California properties located close to wildfire exposure experienced much slower appreciation than others
Note: Bin He and Kien Trinh, both from CoreLogic’s Science and Analytics team, contributed to this post
California is currently grappling with a home-insurance issue, as numerous companies are either withdrawing from the state or reducing coverage in wildfire-prone areas. In May 2023, State Farm and Allstate announced that they would no longer accept new applications for homeowner insurance in California.
This decision followed AIG’s exit from the Golden State market at the beginning of the year. Additionally, several insurance carriers have ceased issuing policies for homes in specific regions of California. As a result, home insurance rates are increasing as options for coverage diminish.
A History of New Construction in California Within Different Fire Hazard Zones
The California State Fire Marshal classifies land into three Fire Hazard Severity Zones (FHSZ): Moderate, High and Very High.
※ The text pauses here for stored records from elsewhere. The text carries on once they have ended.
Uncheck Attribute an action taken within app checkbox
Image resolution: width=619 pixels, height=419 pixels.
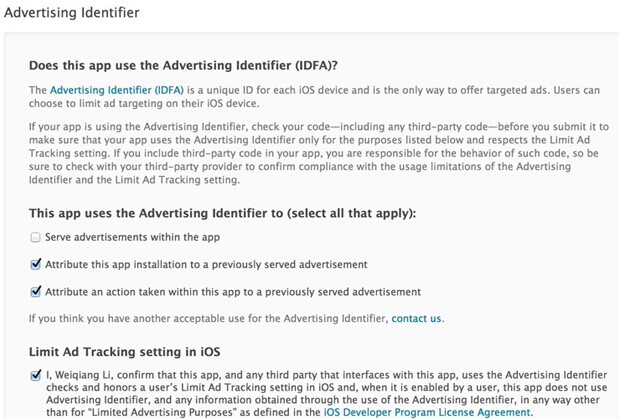(x=36, y=292)
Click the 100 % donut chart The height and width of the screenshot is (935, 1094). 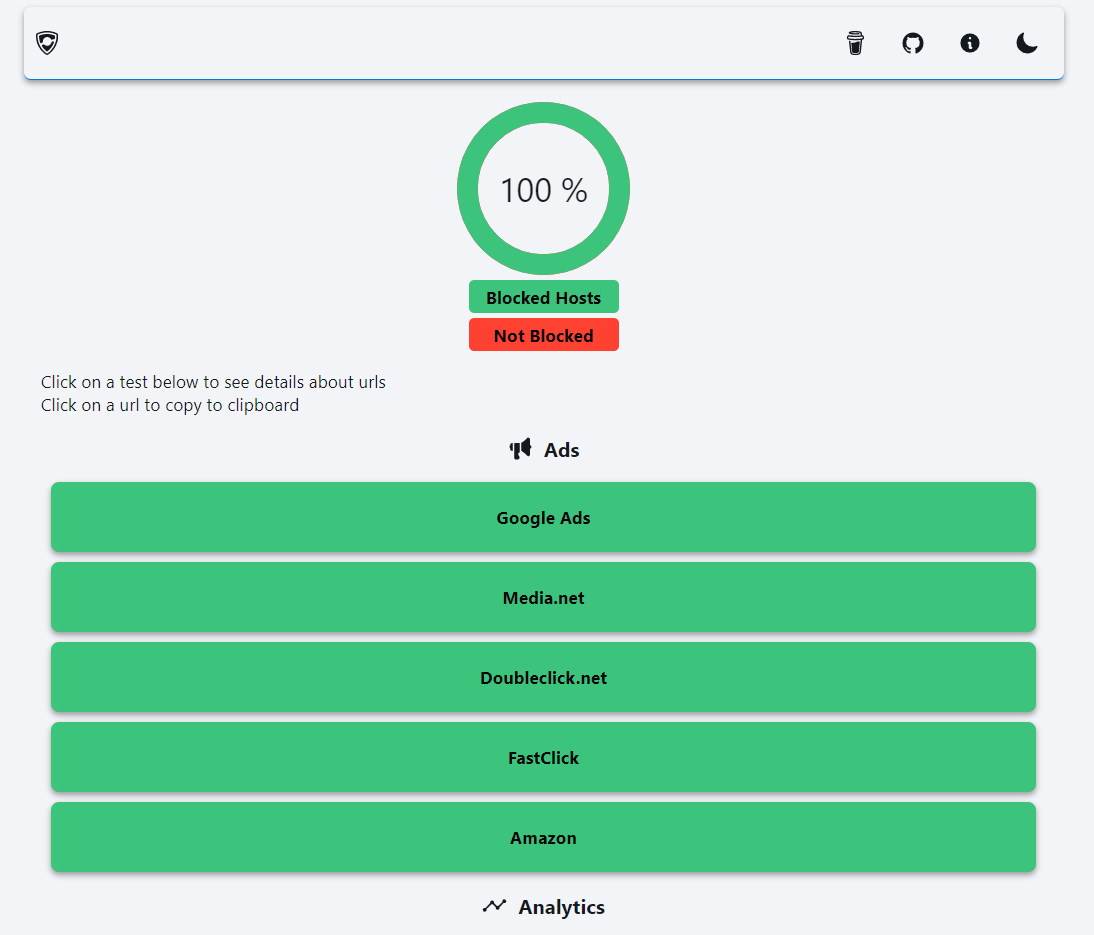pos(543,189)
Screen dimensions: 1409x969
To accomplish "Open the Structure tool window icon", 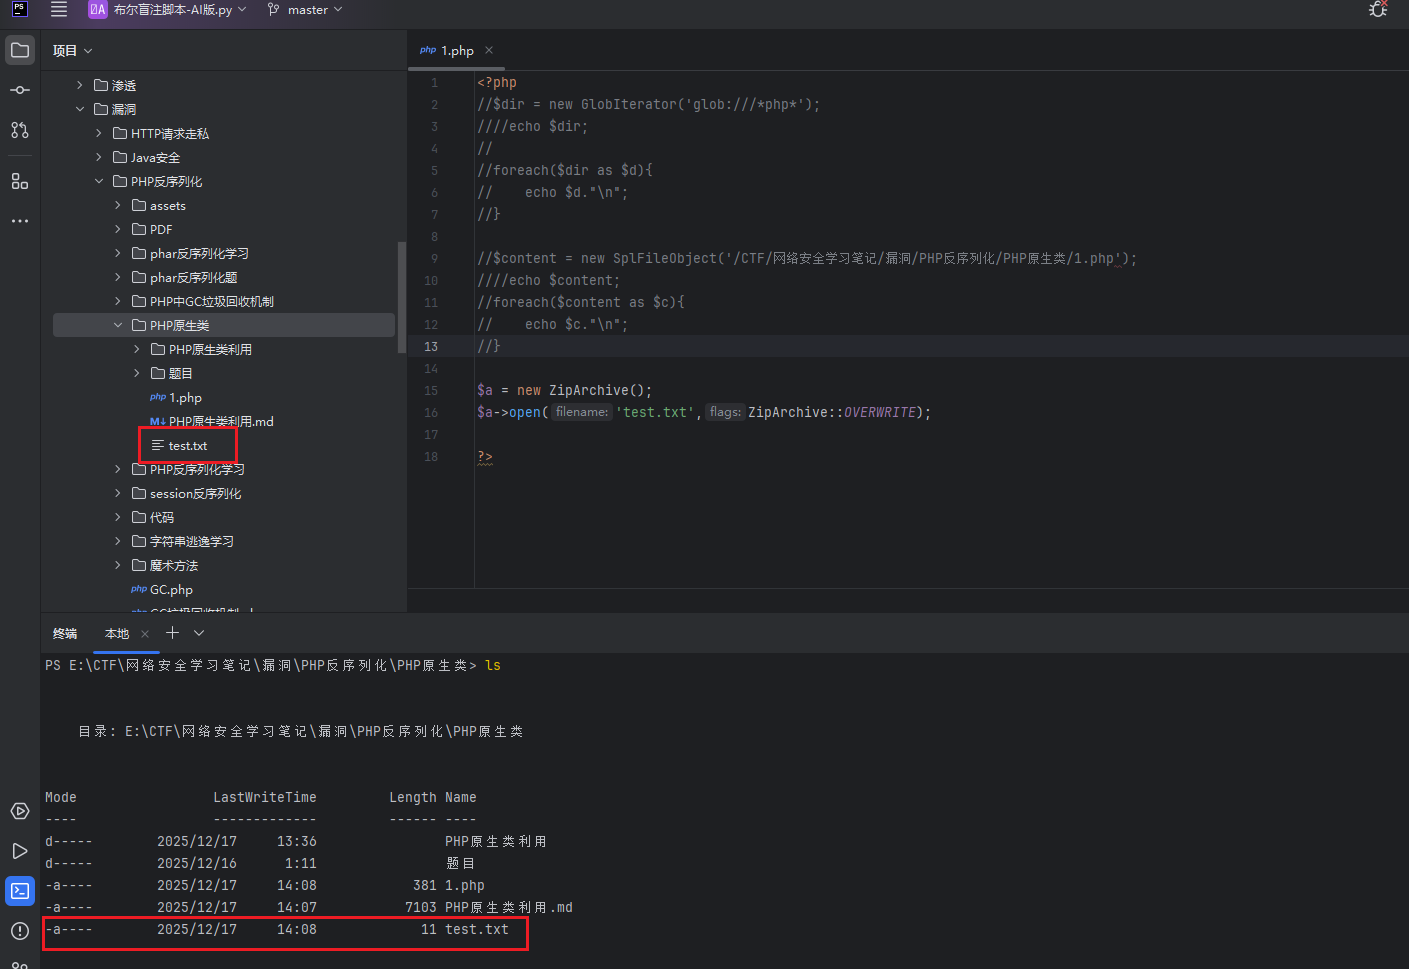I will tap(20, 181).
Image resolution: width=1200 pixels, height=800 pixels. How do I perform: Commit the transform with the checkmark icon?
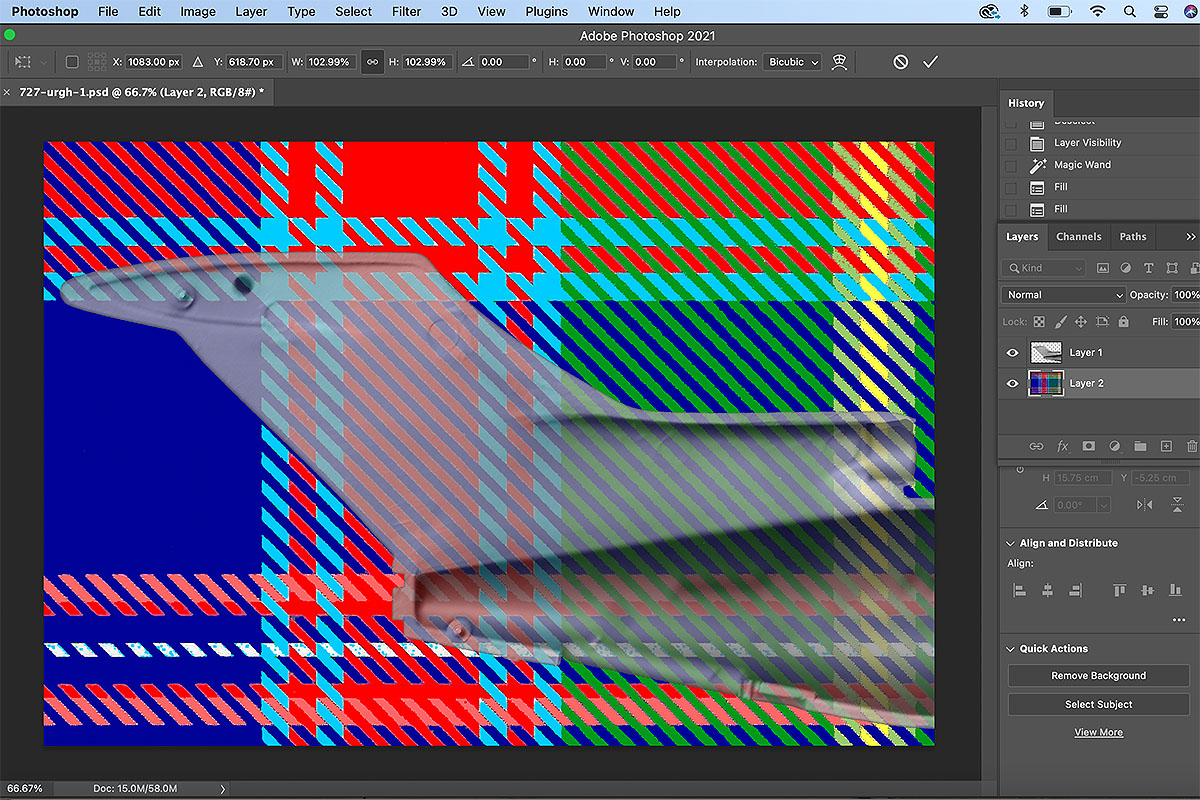(x=930, y=62)
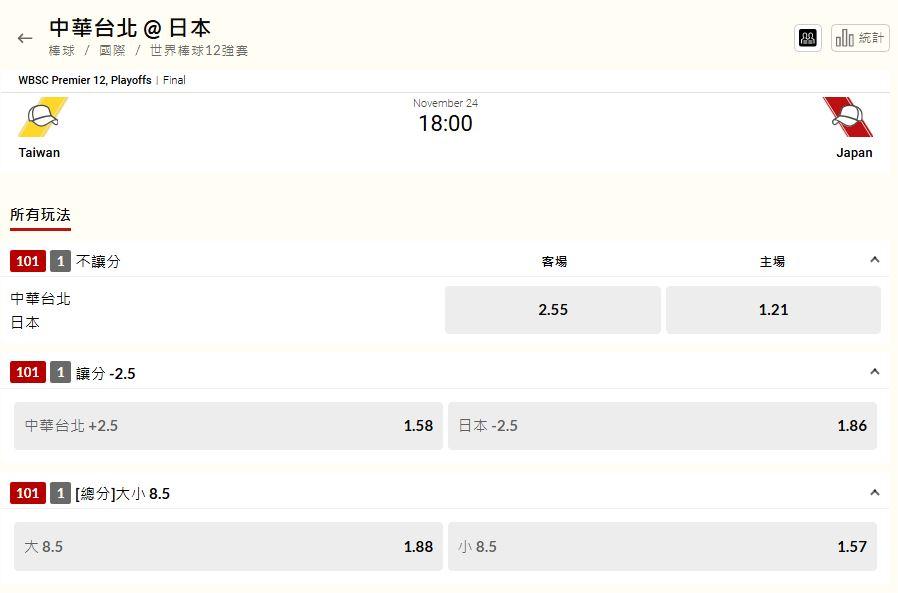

Combining FHSZ data with CoreLogic’s data on new construction offers fresh insights into the location risks of newly built homes in the state.
Figure 1 illustrates the percentage of new homes constructed in each FHSZ. Notably, the share of homes built in the Very High FHSZ has declined over the past 15 years, which could be attributed to the implementation of the California Building Code on Jan. 1, 2008. Building a wildfire-resistant home in California can cost an additional $2,800 to $27,100, as reported by Wildfire Today1. These costs, coupled with homeowner insurance premiums, adds to the financial burden of buying a home in California.
On the other hand, the share of new homes constructed in the Moderate FHSZ has nearly doubled since 2008. However, it is important to note that building homes in Moderate FHSZs does not entirely eliminate wildfire risks.
The LNU Lightning Complex fires, one of the largest in the state’s history, devastated Northern California’s Wine Country in 2020. Figure 2a illustrates the FHSZ of Napa, Solano, Lake, Sonoma and Yolo counties. The Very High FHSZ is marked in red, the High FHSZ in orange and the Moderate FHSZ in yellow. When we overlay the LNU Lighting Complex fire, depicted in blue, onto the FHSZ for those counties, as shown in Figure 2b, it becomes evident that the fires affected not only the Very High and High FHSZs, but also the Moderate FHSZ in the right corner of the map.
Following the Great Recession, home prices in California steadily rose, with an average annual appreciation of 9.4%. However, during the pandemic, several factors led to a significant spike in prices, including social distancing measures, remote work options and an out-migration from large metropolitan areas.
How California’s Largest Wildfires Affected Home Price Changes
To examine the potential property damage from wildfires in California, CoreLogic examined the five largest fires recorded in state history, all of which occurred in 2020 and impacted a total of 19 counties. We assessed the value change of properties one year after the disasters.
The initial theory was that all damage would be repaired one year after the wildfires, so the fair value of the property, measured by CoreLogic’s Total Home Valuex AVM, would not be negatively impacted by property damage. We compared the price change between June 2021 and May 2023 for properties located within the fire perimeters, as well as those outside the fire perimeters in all 19 affected counties.
Figure 3 shows that the price of properties located within a fire perimeter actually declined by 0.64%. In contrast, properties located within one mile from the fire experienced price appreciation of 5.1%, while those situated one to five miles away saw a 7.21% gain. It’s important to note that the average price appreciation for California during the same two-year period is 12.3%. These findings clearly indicate that buyers took past wildfires into careful consideration, which is reflected in housing price movements.
As California’s population continues to grow and residential development expands into higher wildfire hazard areas, an increasing number of properties are more exposed to these catastrophes. Taking a proactive approach to this challenge and addressing its effects on the housing market is essential to promote a healthy and resilient housing ecosystem for homeowners, lenders, insurers and policymakers.